Cosa fare: Quali righe dell'elenco seguente contengono la stringa "Locate"? Individuale e copiale tutte, distinguendo tra maiuscole e minuscole.

------------------------

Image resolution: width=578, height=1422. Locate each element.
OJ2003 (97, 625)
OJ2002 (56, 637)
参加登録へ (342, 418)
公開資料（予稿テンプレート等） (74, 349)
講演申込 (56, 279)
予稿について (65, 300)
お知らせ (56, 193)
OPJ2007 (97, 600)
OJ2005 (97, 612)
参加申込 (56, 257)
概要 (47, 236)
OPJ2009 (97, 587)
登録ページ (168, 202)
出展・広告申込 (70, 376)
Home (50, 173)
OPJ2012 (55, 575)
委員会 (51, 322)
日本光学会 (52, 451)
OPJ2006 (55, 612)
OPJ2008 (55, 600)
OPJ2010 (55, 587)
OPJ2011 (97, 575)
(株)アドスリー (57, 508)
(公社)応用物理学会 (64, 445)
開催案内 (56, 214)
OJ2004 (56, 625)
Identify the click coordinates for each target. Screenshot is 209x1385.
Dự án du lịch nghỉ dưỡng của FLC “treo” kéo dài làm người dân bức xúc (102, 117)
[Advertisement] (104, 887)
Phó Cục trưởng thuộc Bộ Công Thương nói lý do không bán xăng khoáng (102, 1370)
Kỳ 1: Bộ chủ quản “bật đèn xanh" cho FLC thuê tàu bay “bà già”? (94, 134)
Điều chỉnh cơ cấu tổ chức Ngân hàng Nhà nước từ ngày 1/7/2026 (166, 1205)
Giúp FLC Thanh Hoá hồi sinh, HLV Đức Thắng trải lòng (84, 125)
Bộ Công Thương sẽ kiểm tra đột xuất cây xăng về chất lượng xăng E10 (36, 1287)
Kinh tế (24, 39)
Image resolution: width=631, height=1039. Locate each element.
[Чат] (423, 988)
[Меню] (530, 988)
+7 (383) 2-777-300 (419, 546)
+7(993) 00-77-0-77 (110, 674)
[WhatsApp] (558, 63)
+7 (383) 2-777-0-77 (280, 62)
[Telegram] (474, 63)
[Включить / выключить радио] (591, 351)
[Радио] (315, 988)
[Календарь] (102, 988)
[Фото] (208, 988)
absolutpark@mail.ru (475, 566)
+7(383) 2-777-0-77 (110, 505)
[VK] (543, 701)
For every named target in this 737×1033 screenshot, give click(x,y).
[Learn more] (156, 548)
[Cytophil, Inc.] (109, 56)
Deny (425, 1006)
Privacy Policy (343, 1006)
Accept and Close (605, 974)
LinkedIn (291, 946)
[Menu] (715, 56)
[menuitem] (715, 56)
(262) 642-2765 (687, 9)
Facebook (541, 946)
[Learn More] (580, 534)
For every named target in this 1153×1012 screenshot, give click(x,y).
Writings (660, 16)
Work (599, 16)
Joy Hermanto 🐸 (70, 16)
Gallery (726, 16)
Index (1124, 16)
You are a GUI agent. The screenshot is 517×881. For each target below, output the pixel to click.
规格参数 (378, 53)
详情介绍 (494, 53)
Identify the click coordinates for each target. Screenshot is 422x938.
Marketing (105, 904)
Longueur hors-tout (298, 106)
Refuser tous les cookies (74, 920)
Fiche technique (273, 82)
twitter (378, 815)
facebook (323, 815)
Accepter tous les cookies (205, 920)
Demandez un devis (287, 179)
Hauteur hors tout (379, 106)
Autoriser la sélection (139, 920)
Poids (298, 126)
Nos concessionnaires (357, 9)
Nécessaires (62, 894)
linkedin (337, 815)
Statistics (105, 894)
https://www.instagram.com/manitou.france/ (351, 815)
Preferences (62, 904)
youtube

------------------------

Compito svolto:
Image resolution: width=578, height=1422. Locate each element.
Image resolution: width=631, height=1039. Locate each element.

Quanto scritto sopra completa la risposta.